▸ TASK: For the data below, report how many lines include the word "click", and write nothing else.

------------

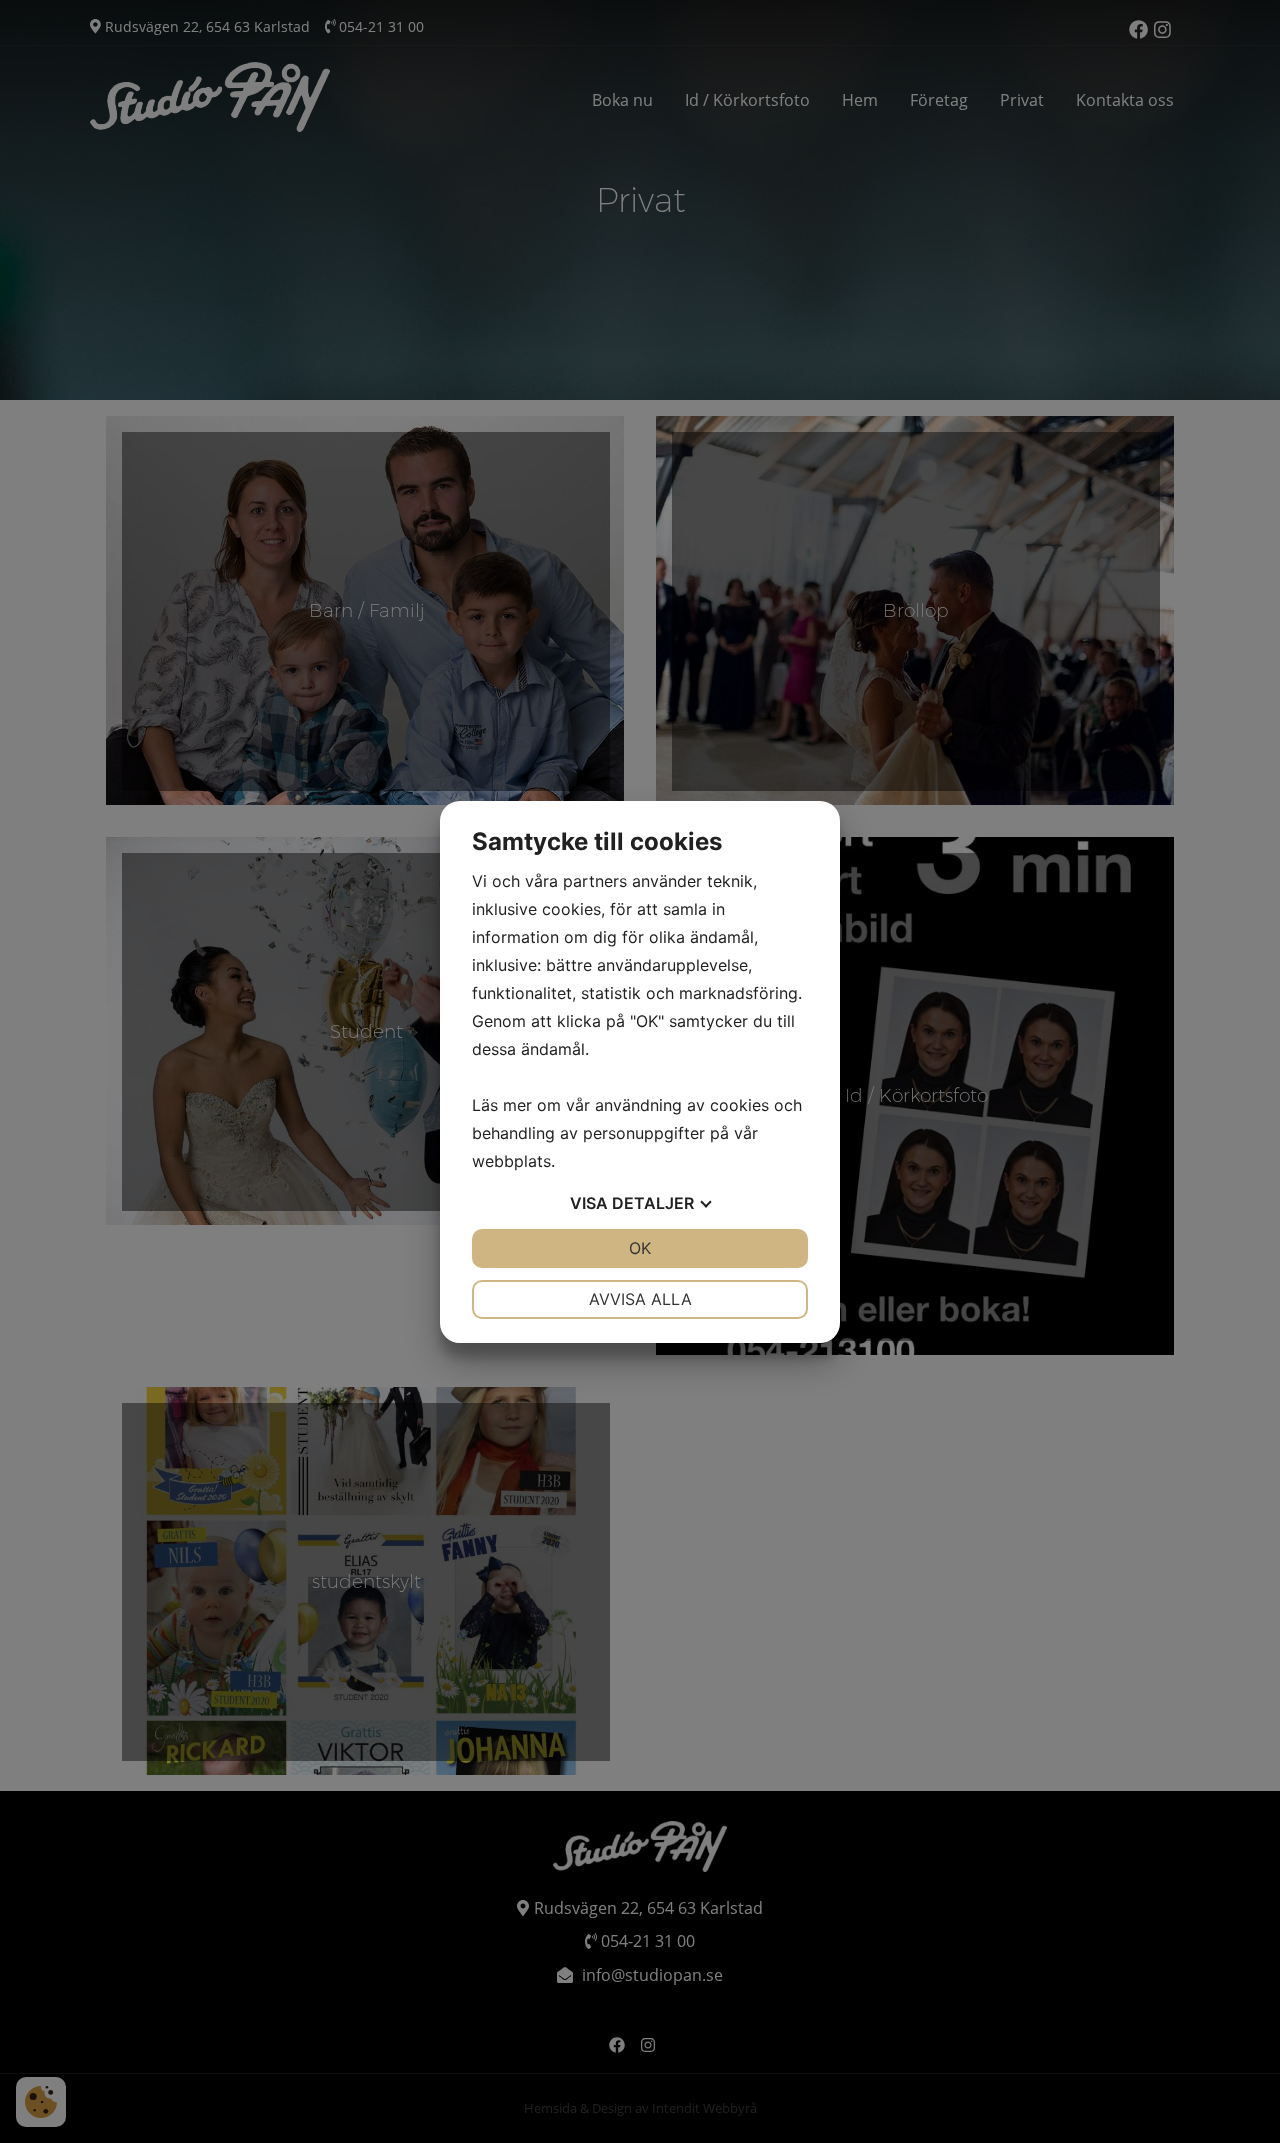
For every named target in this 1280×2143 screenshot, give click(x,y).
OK (640, 1248)
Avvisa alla (640, 1299)
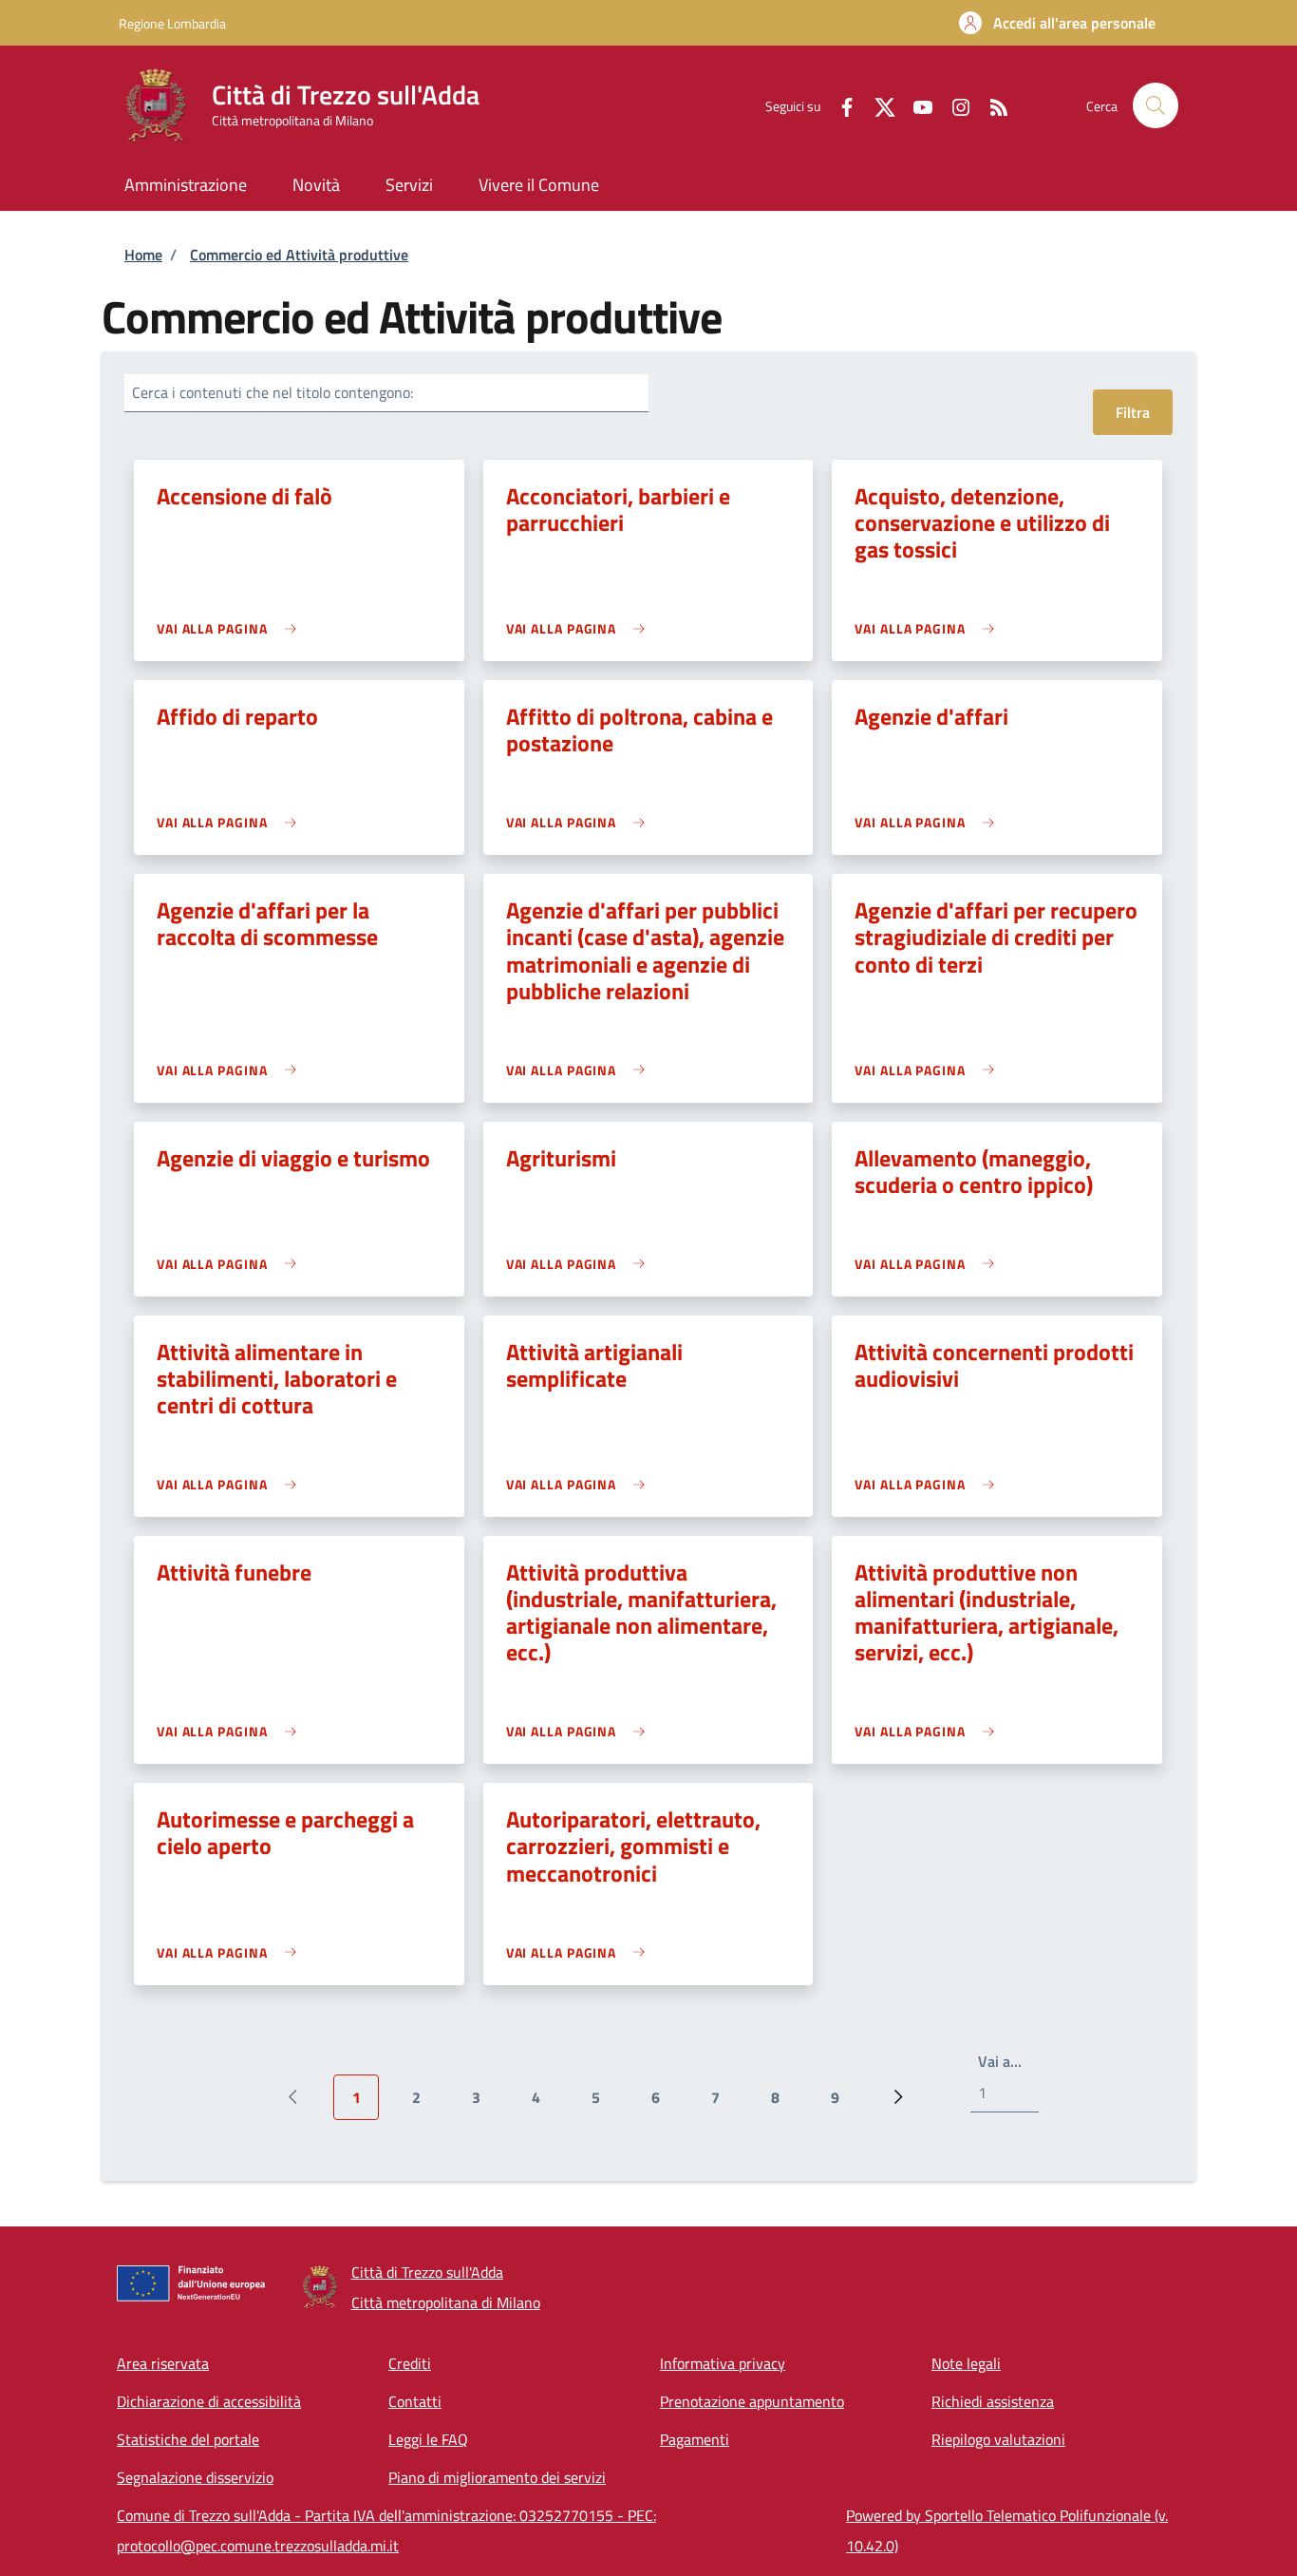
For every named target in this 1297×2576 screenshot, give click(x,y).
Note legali (966, 2363)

------------

▸ RESULT OF THE EXERCISE: 2